Exactly as they appear, print the line with "Planète Racing (407, 2471)" and each line after it through the end of the entries below; leave out pictures.

DATA FOR THE TASK Start Marker

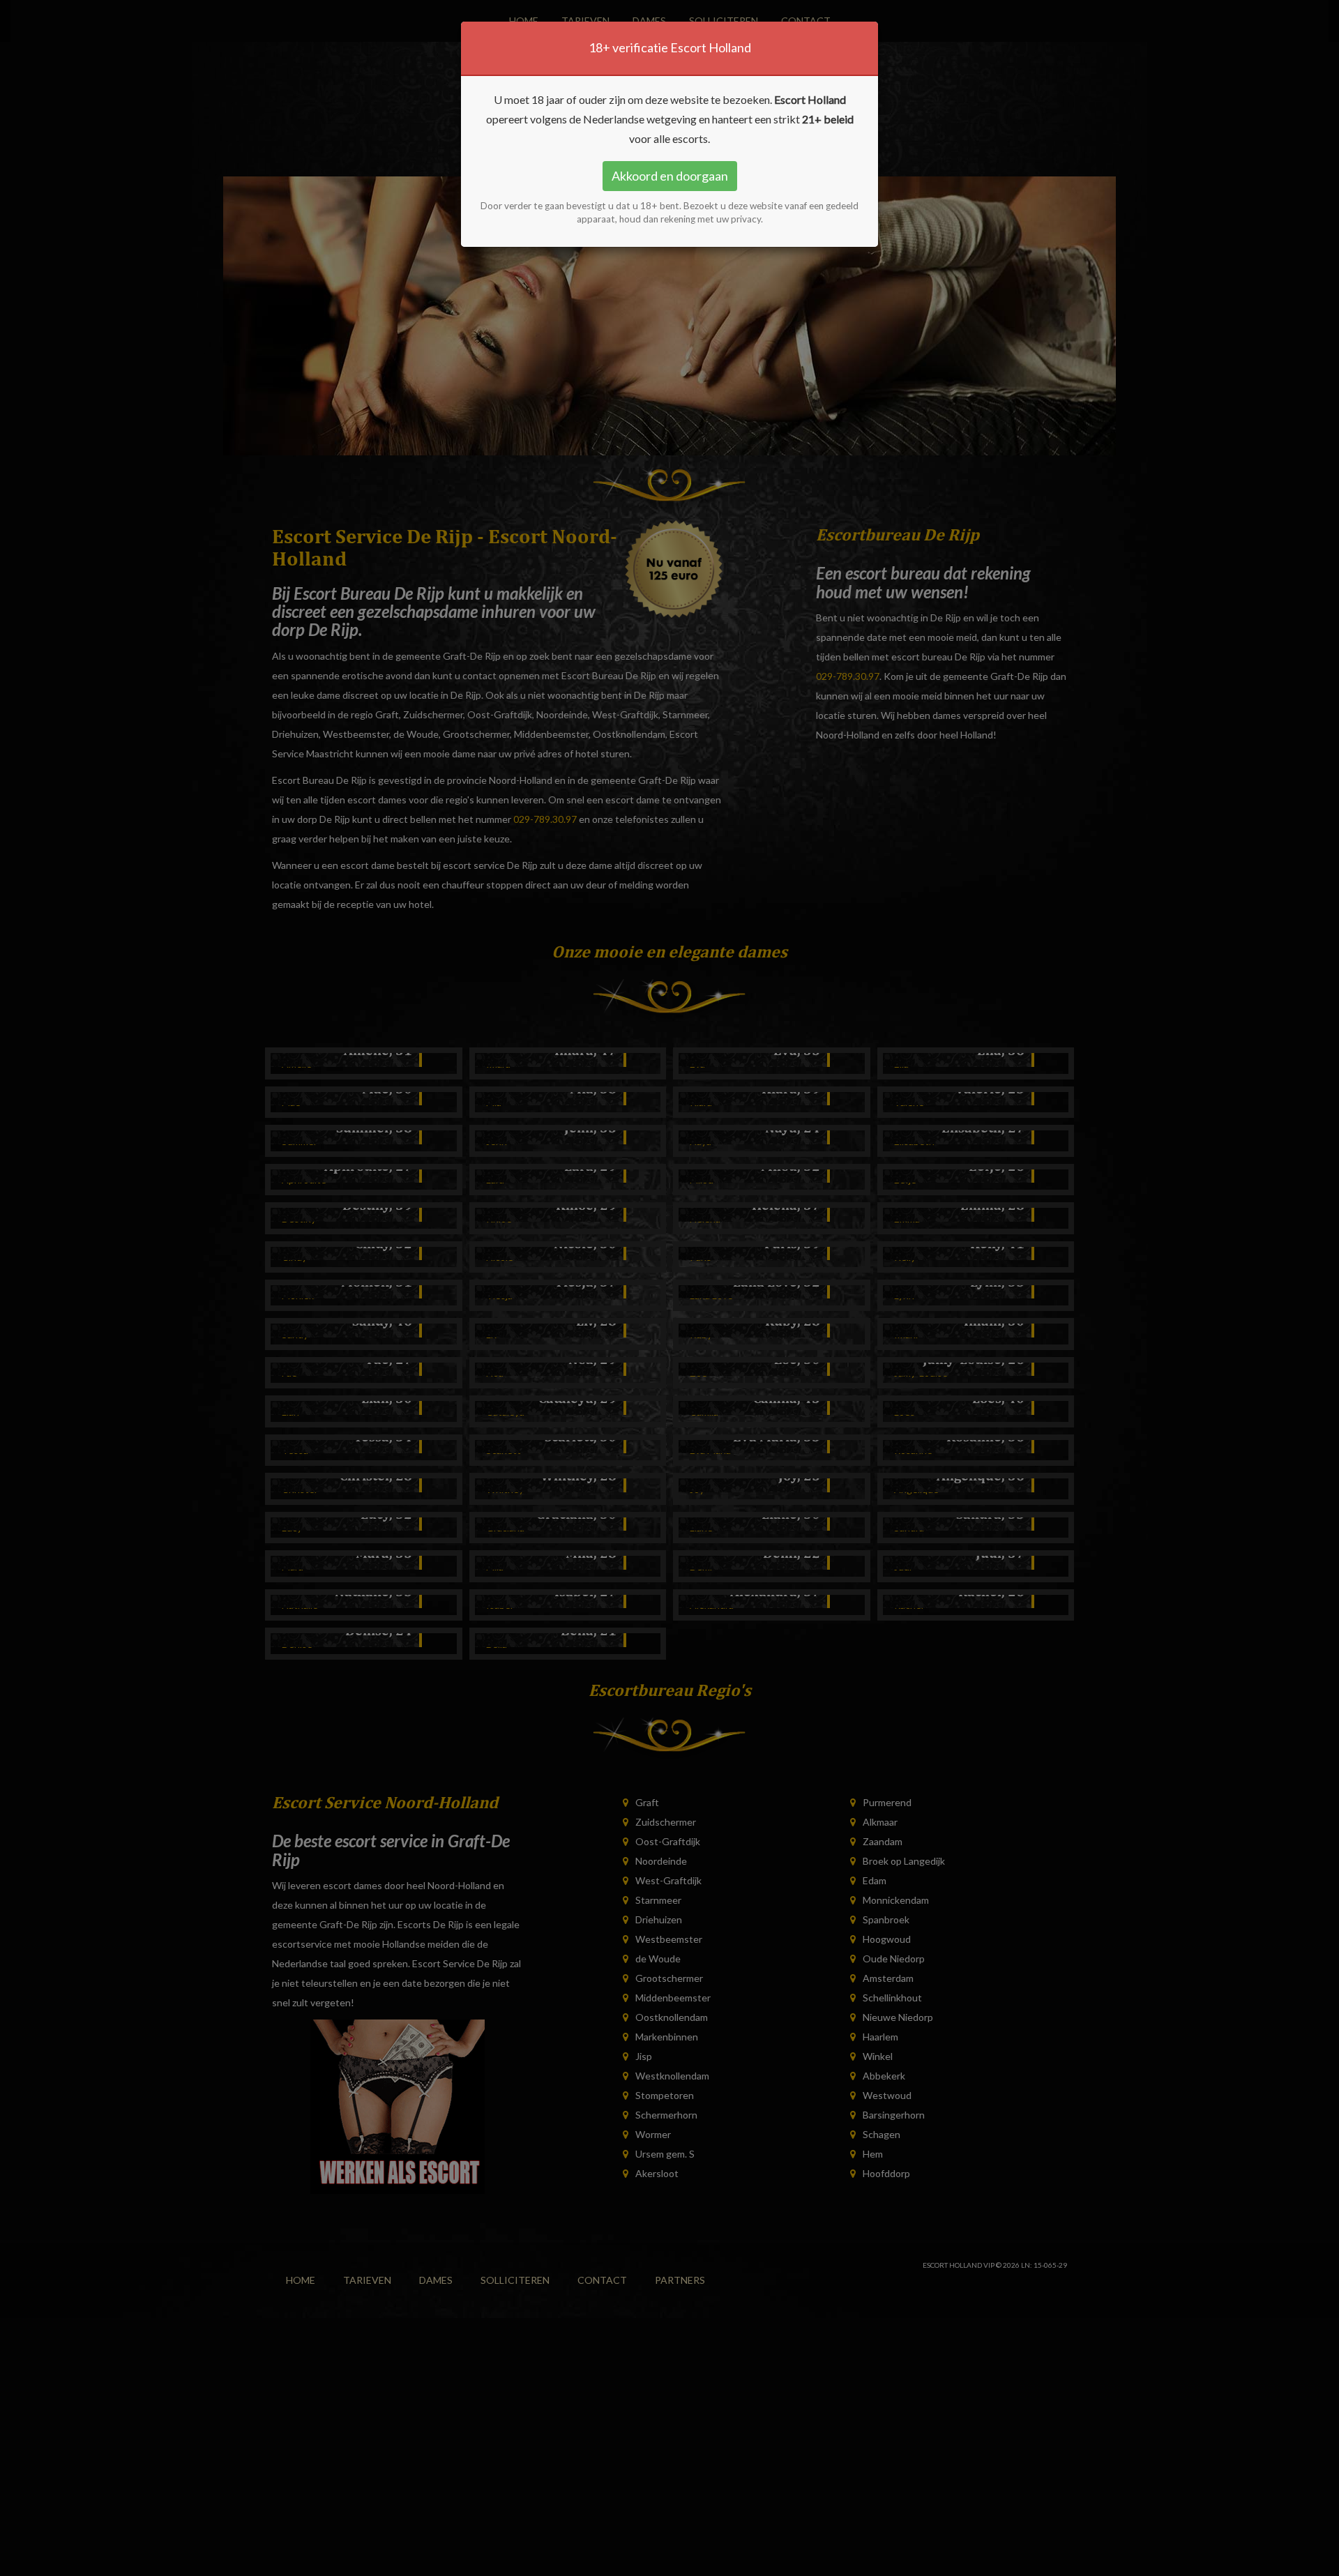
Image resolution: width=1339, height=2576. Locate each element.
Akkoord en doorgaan (670, 175)
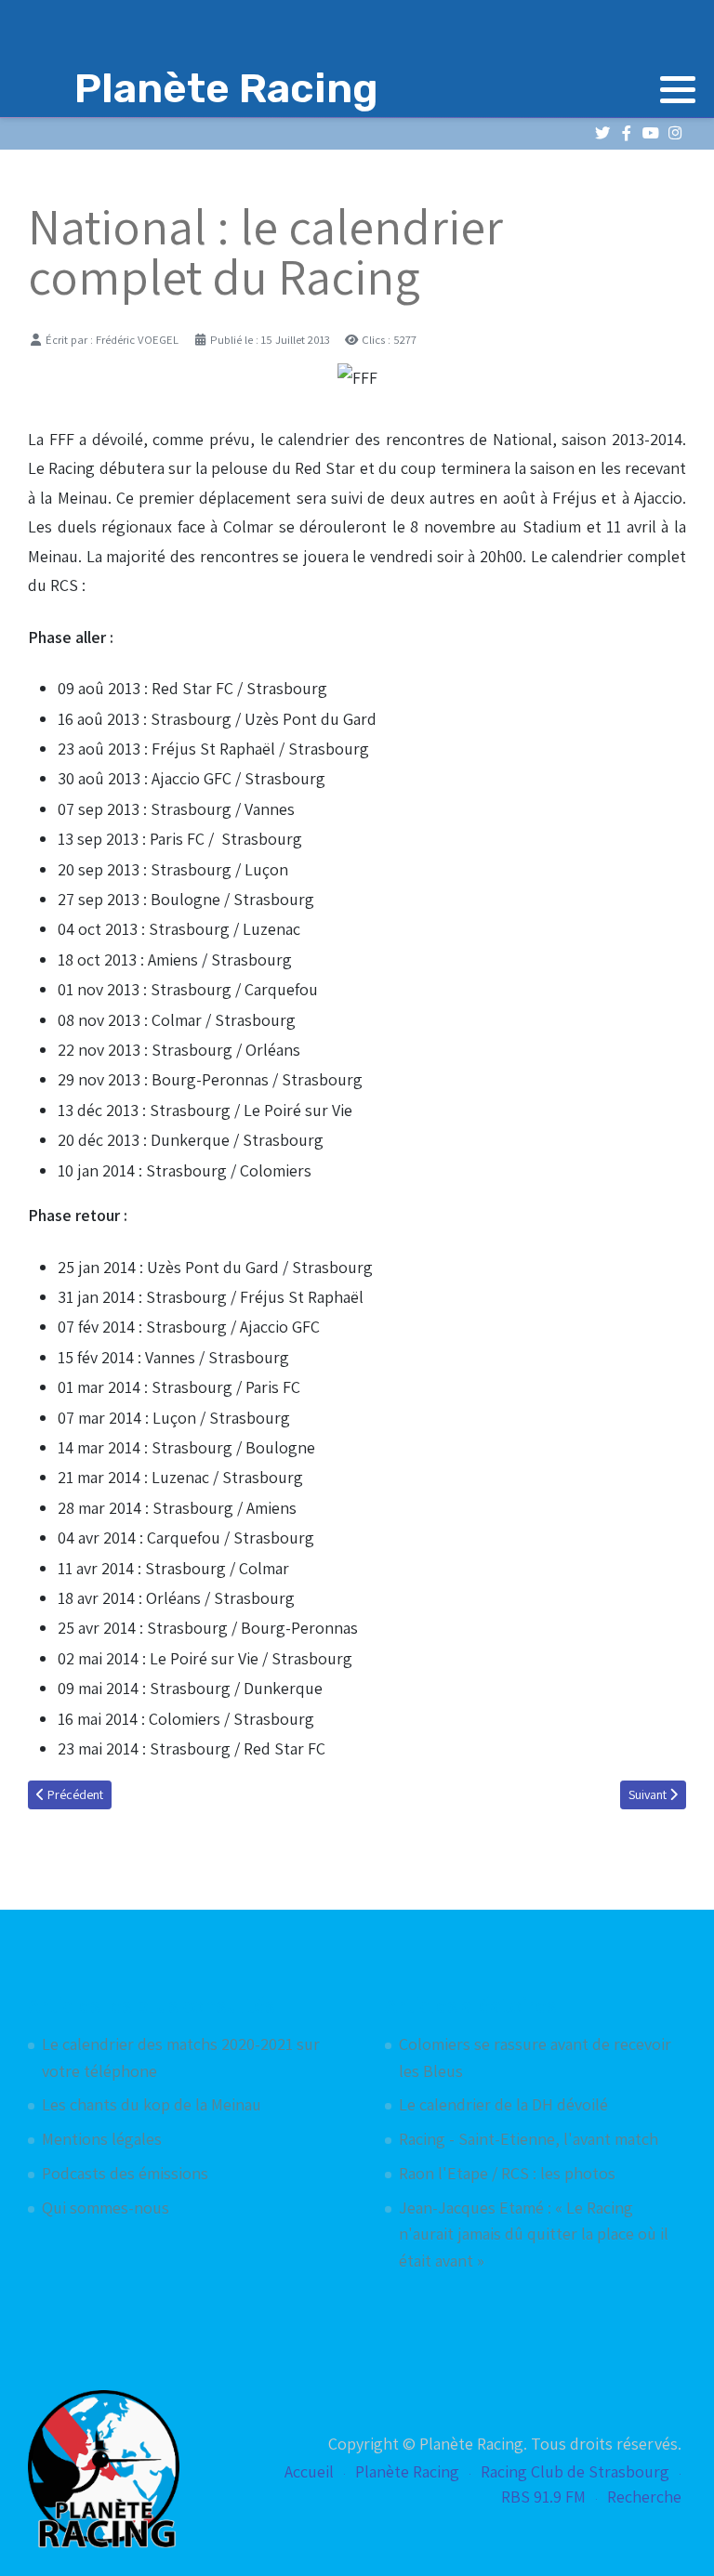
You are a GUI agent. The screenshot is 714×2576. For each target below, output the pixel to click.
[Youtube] (650, 133)
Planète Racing (407, 2471)
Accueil (309, 2471)
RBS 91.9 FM (543, 2496)
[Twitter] (602, 133)
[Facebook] (626, 133)
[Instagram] (674, 133)
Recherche (644, 2496)
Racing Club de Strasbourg (575, 2471)
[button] (677, 89)
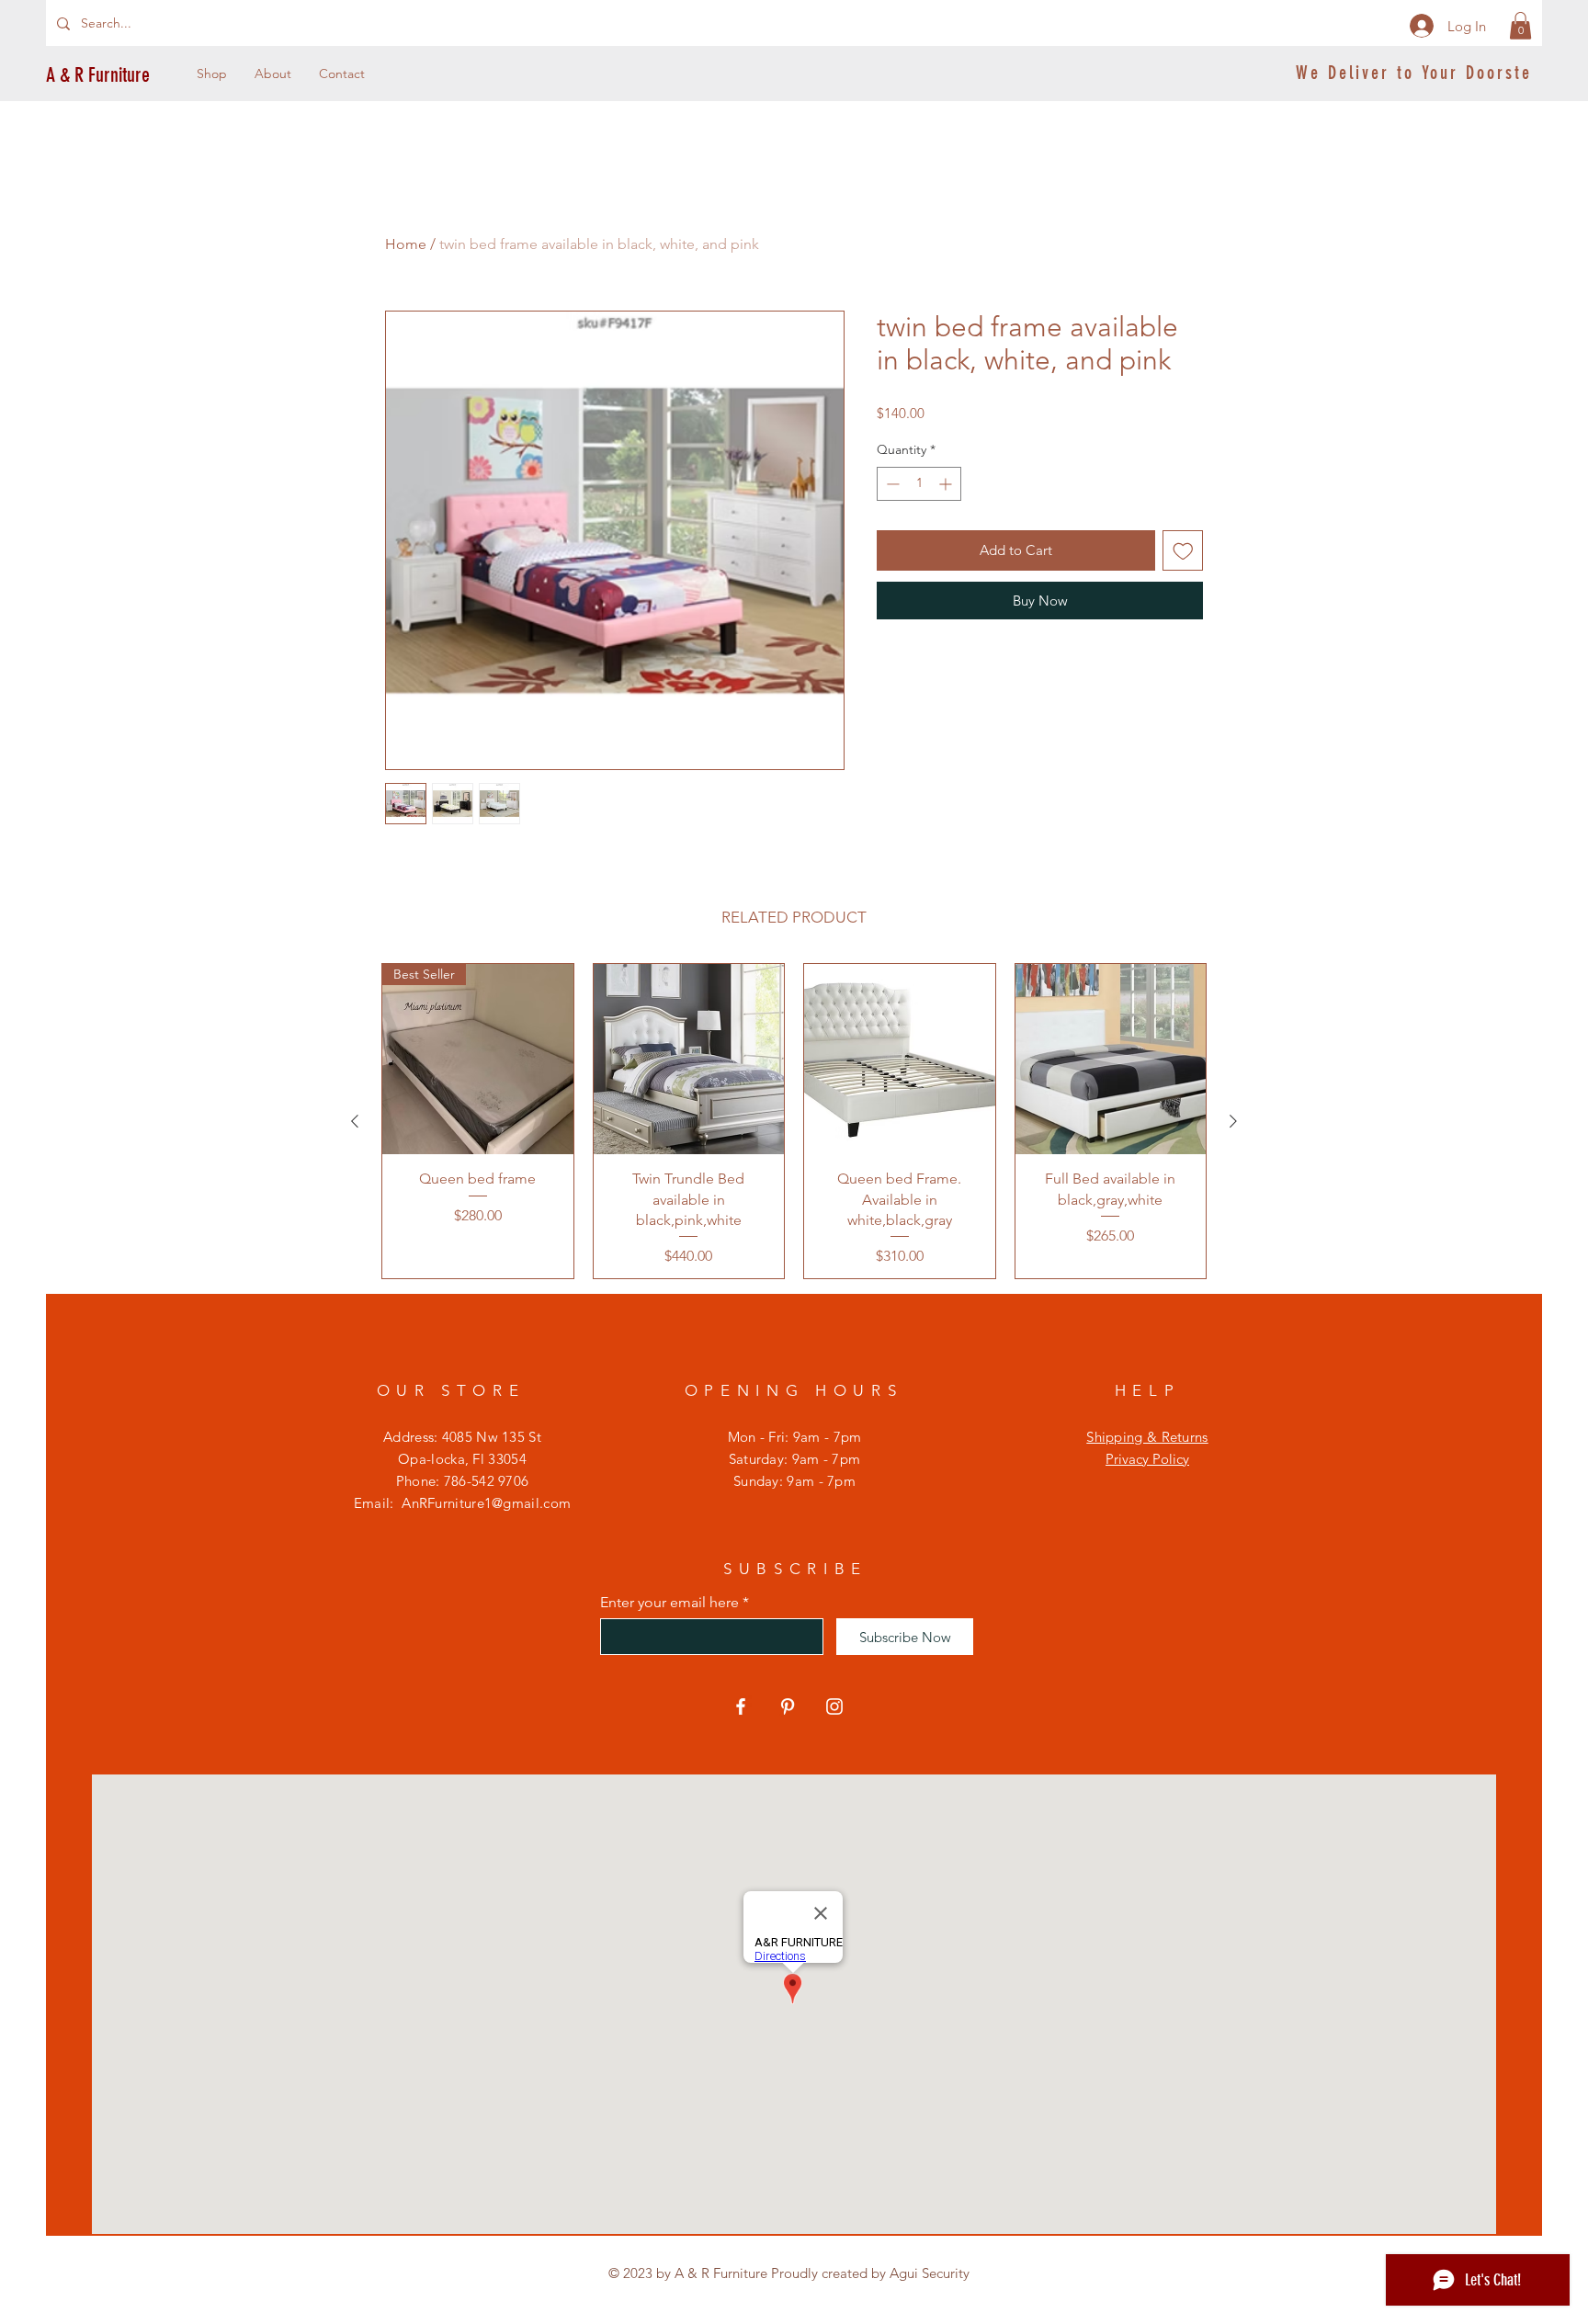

DATA FOR THE TASK End Marker

_SOLUTION FOR THIS EXERCISE_.
Planète Racing (407, 2471)
Accueil (309, 2471)
RBS 91.9 FM (543, 2496)
[Twitter] (602, 133)
[Facebook] (626, 133)
[Instagram] (674, 133)
Recherche (644, 2496)
Racing Club de Strasbourg (575, 2471)
[button] (677, 89)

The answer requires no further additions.